**Exercise brief**
Beginning with the line that contains "Where should I click to: Click the microphone" and ending with the line that contains "You are a computer-use agent.", reproduce the lines of the entries below exactly, omitting pictures.

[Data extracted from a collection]
▼

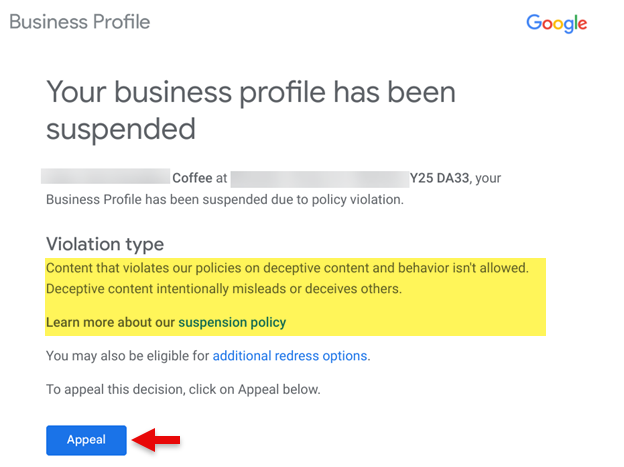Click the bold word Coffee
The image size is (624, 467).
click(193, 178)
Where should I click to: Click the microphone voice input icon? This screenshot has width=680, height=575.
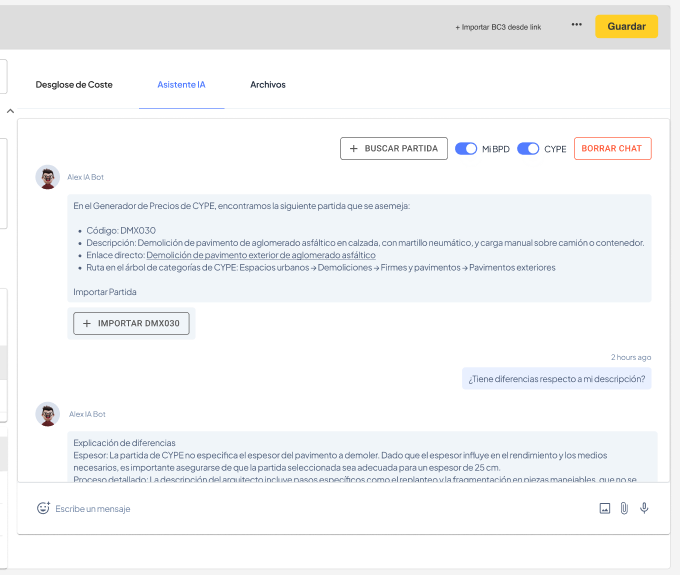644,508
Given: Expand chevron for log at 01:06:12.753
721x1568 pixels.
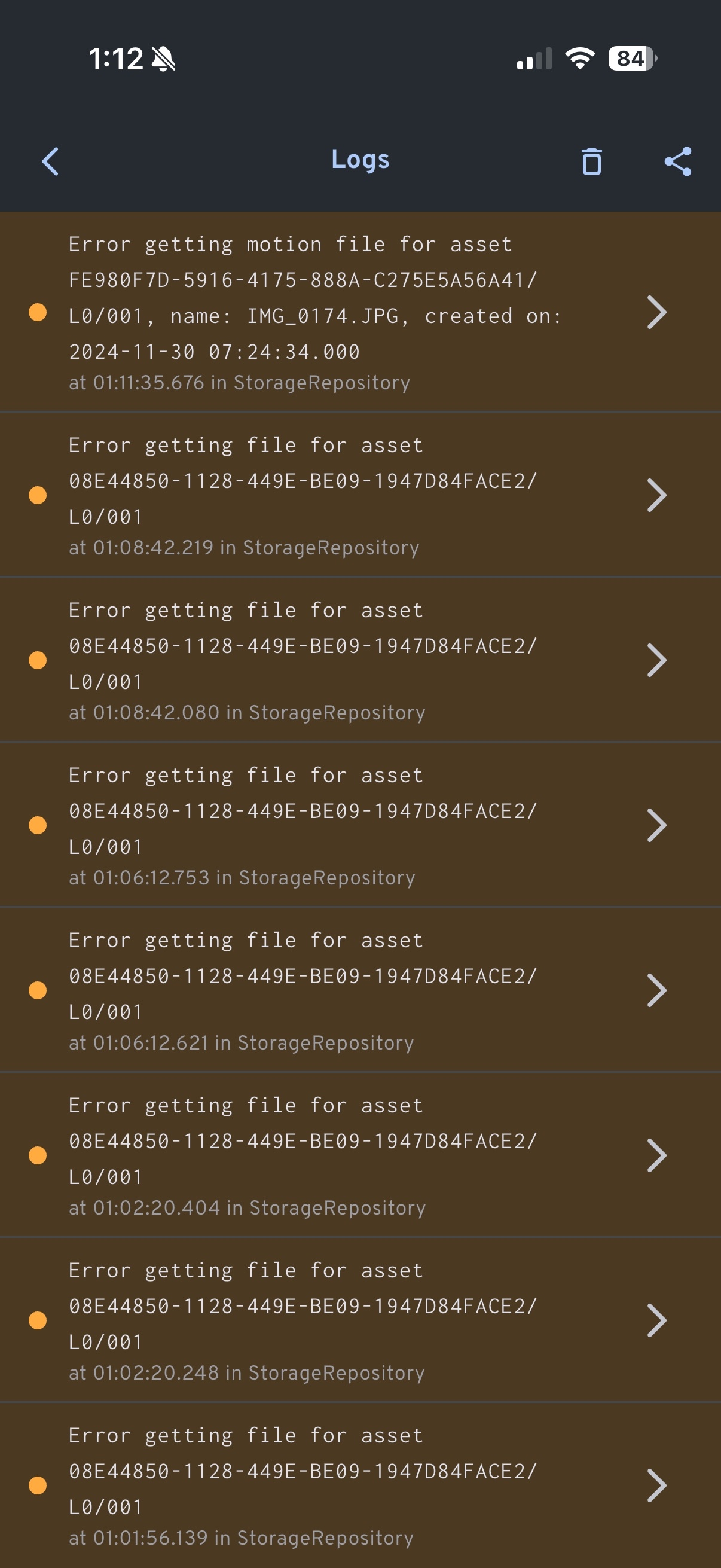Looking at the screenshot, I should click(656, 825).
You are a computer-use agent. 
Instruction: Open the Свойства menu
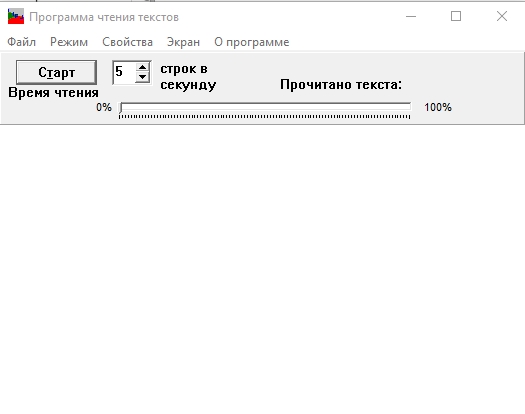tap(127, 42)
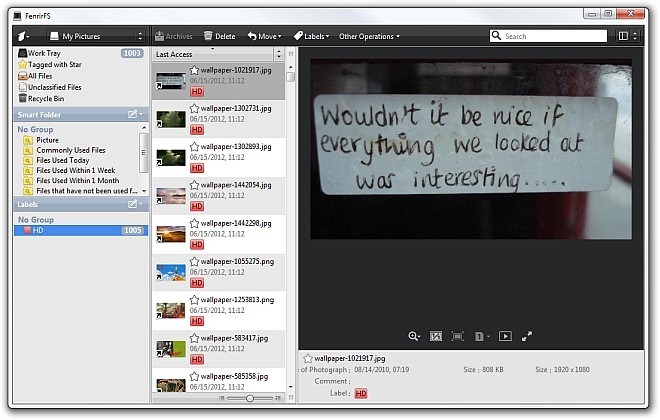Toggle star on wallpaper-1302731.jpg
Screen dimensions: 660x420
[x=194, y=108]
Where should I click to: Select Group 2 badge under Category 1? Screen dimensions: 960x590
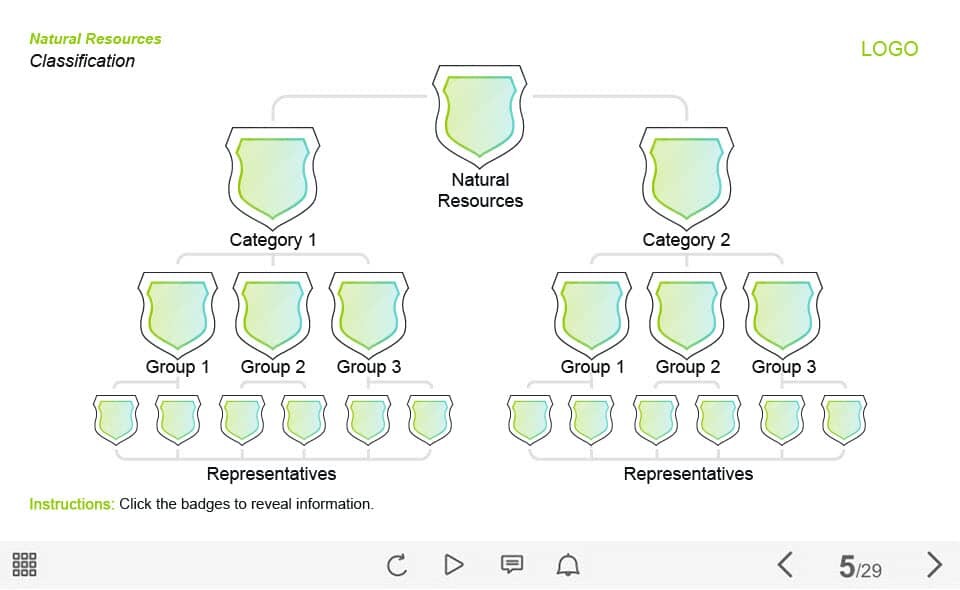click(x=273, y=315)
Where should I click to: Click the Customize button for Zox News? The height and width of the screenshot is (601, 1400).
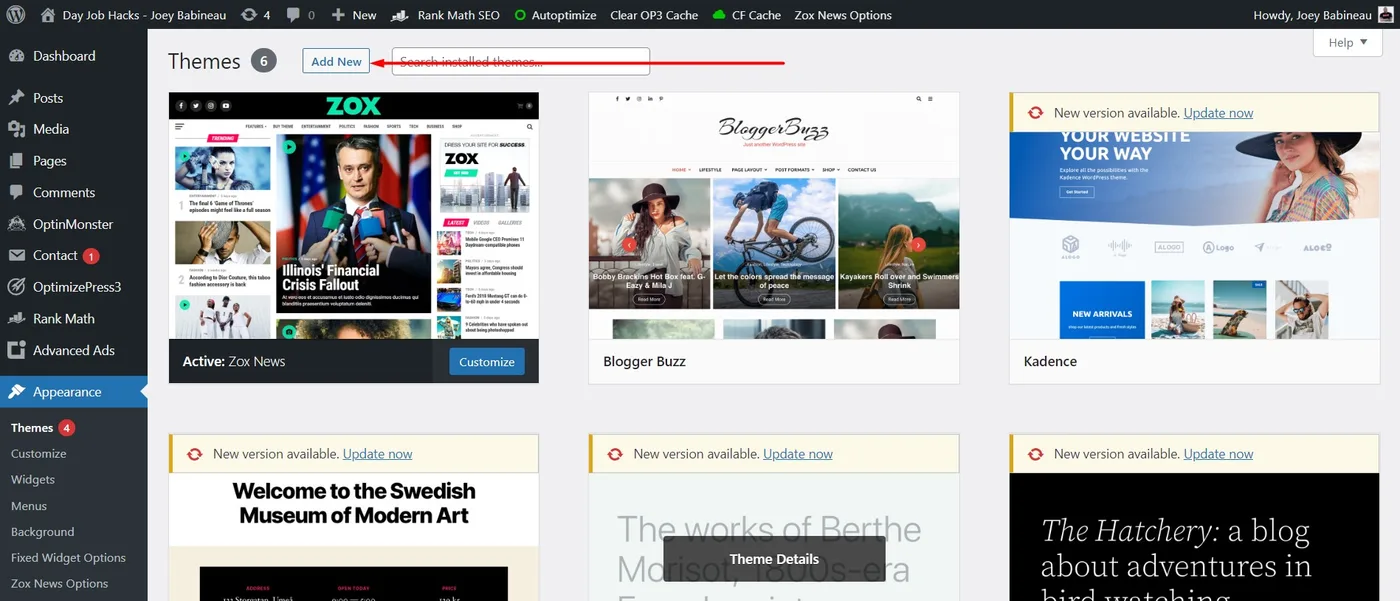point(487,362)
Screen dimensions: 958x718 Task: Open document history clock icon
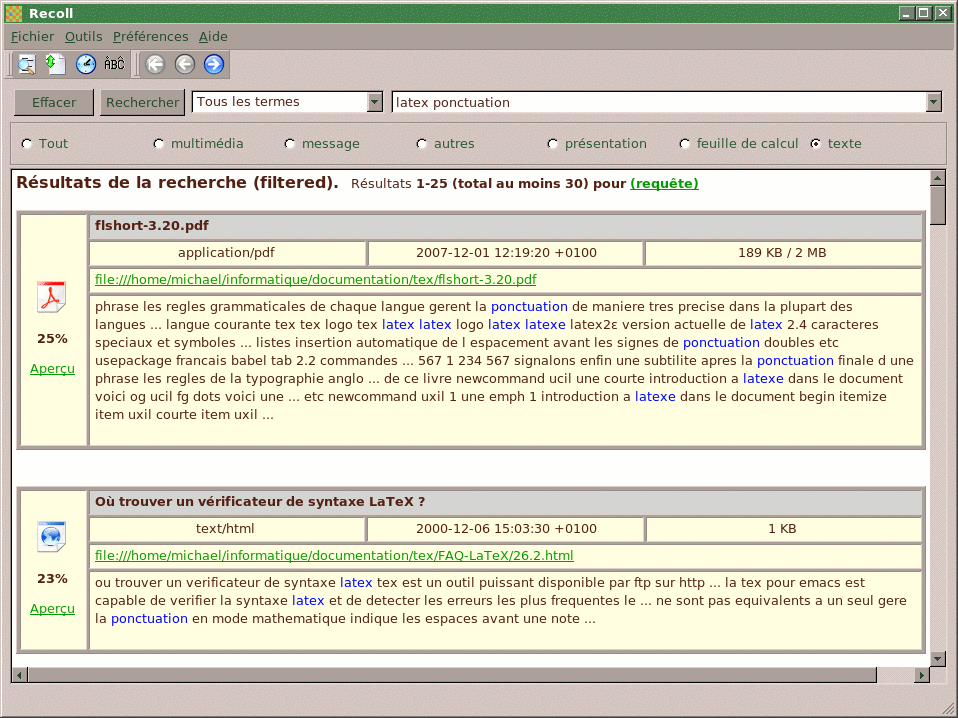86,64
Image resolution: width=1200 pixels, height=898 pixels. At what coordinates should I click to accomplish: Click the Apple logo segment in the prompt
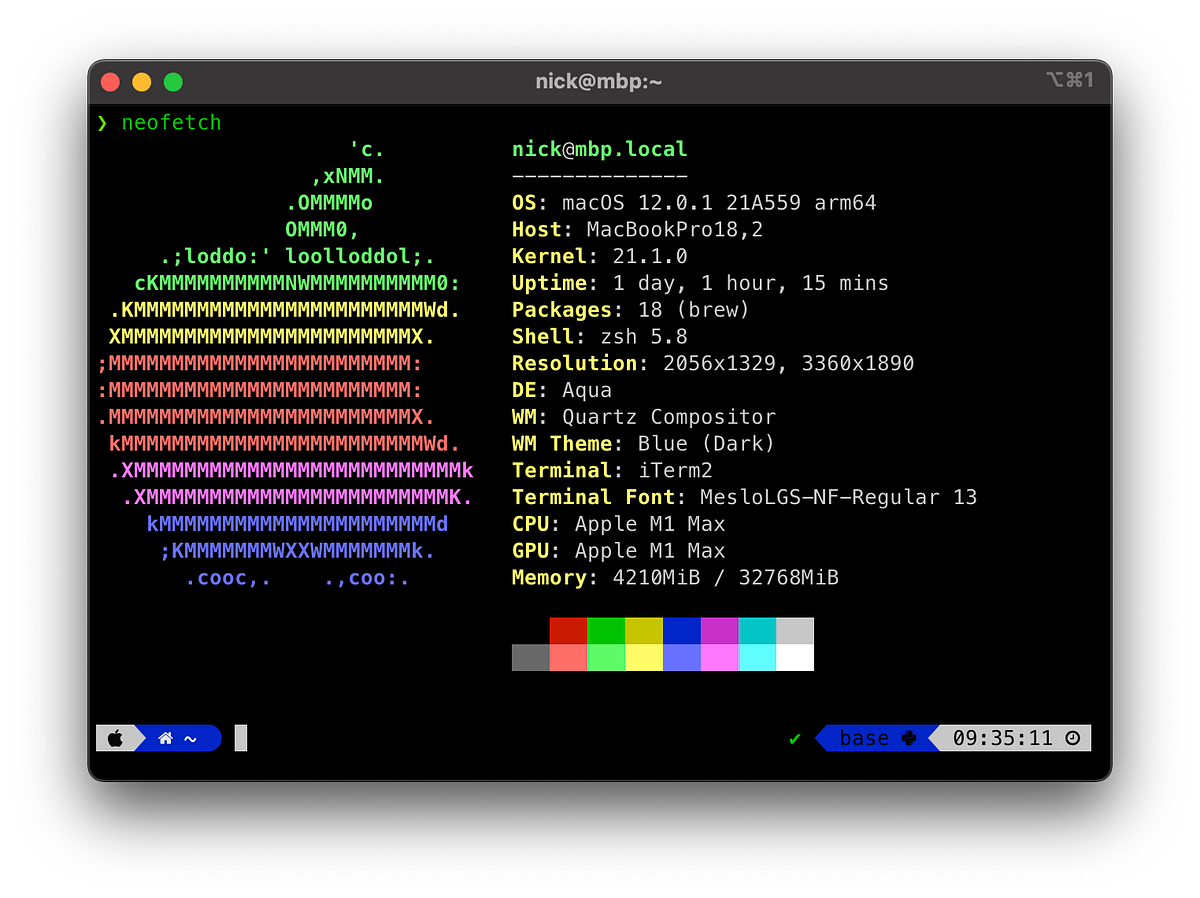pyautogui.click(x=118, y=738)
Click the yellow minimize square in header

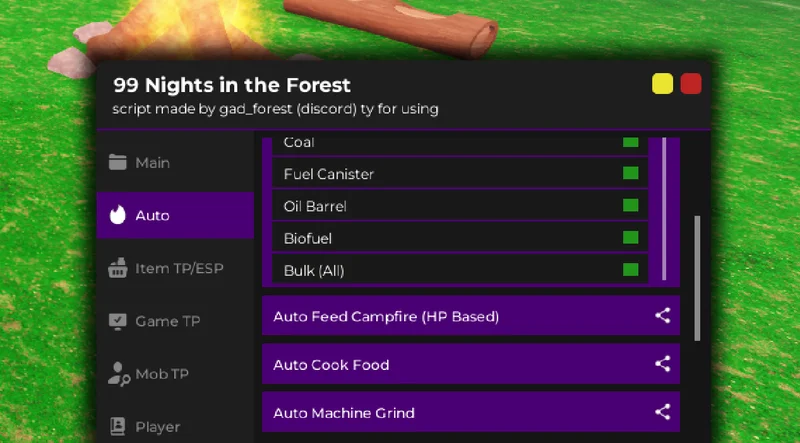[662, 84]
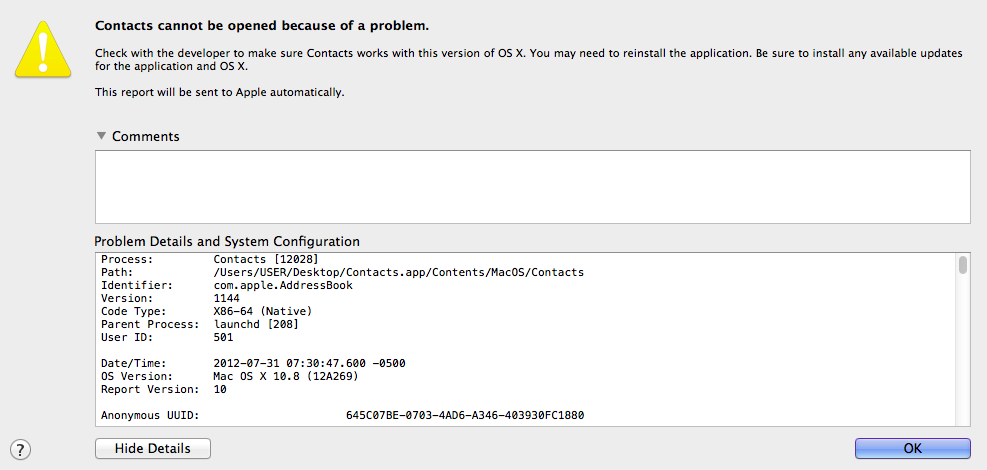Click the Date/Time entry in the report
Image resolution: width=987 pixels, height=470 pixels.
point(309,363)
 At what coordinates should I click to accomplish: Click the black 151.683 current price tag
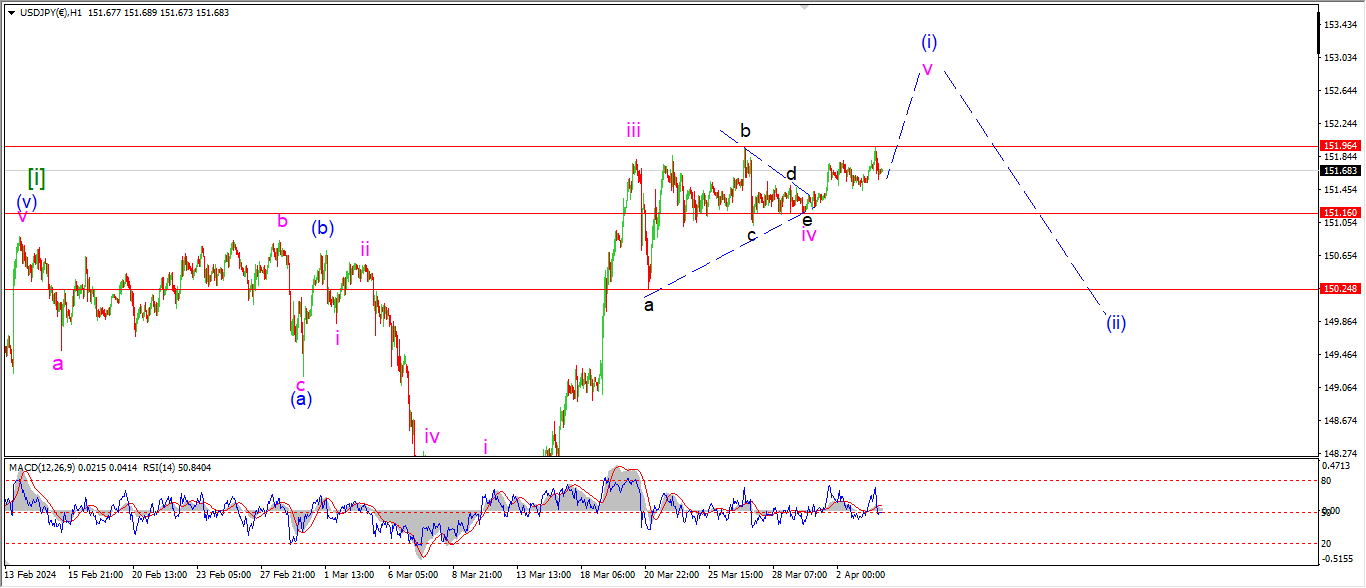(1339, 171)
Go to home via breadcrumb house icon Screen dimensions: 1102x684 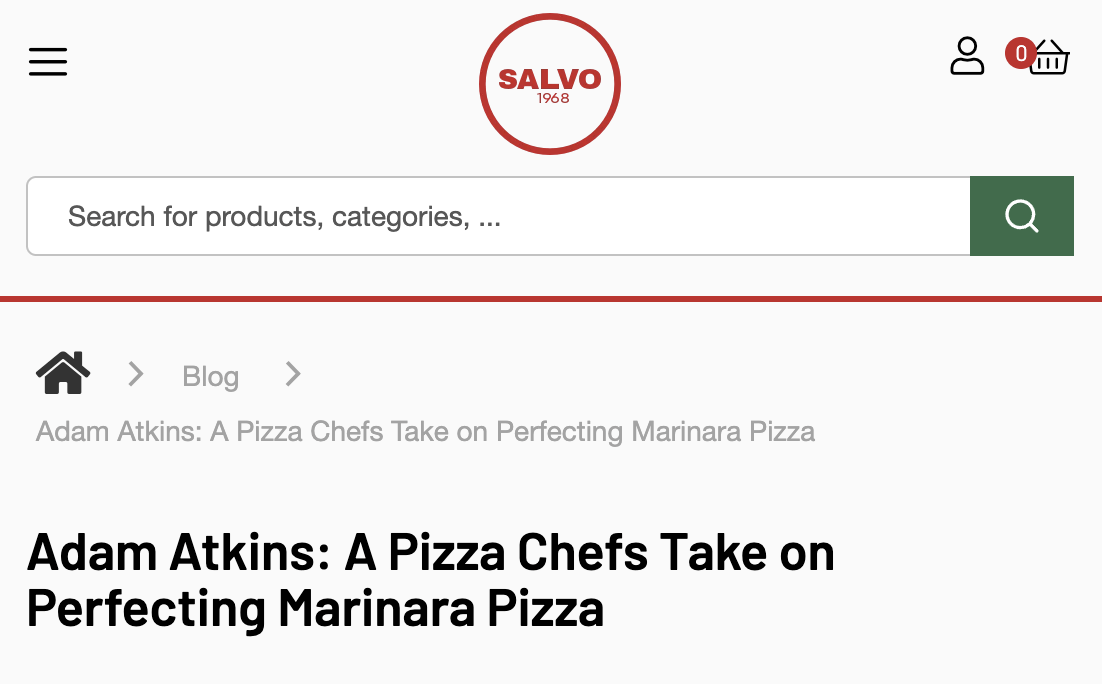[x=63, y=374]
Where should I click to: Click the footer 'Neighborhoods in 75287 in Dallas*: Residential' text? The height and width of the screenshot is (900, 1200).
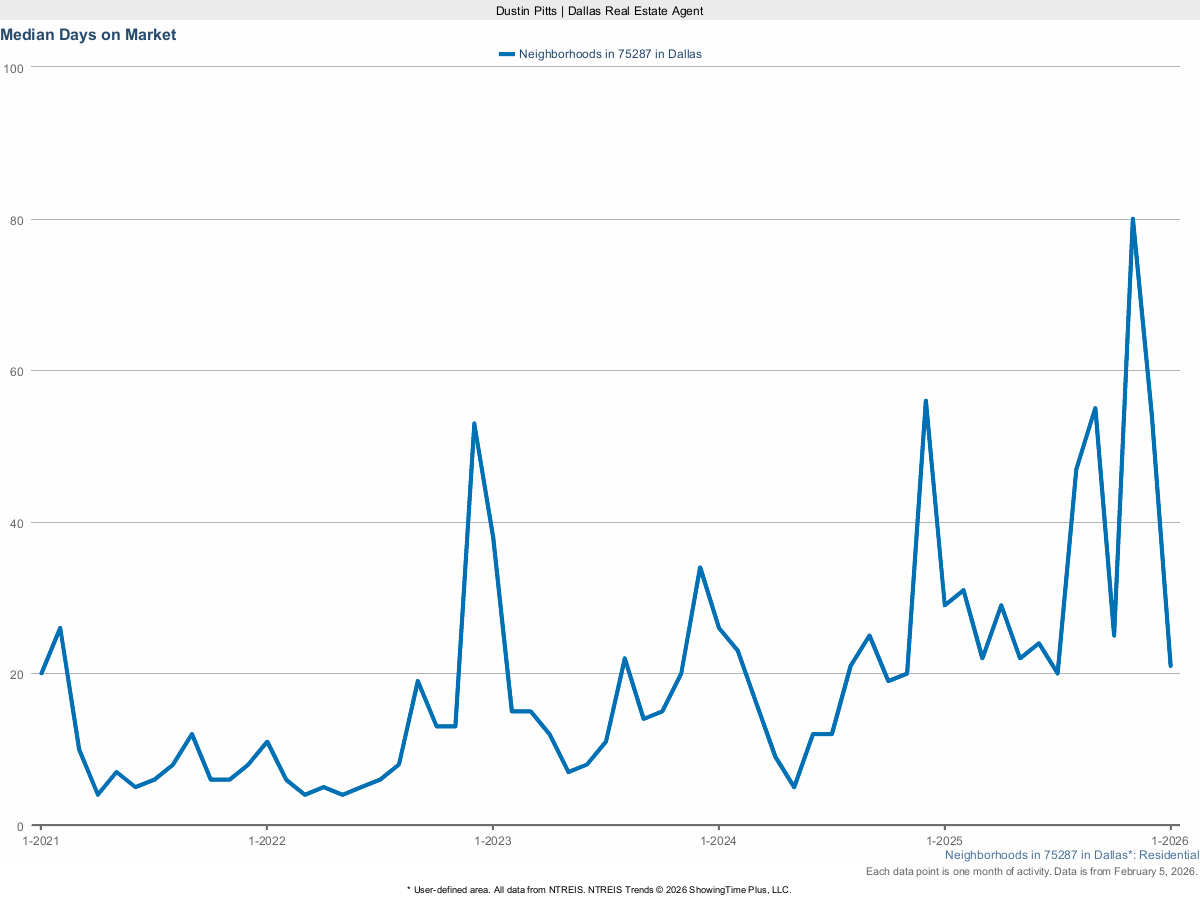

▲

**Answer to the exercise**
Where should I click to: Click the microphone voice input icon? This screenshot has width=680, height=575.
644,508
Given: Expand chevron for log at 01:06:12.753
721x1568 pixels.
Looking at the screenshot, I should click(656, 825).
You are a computer-use agent. 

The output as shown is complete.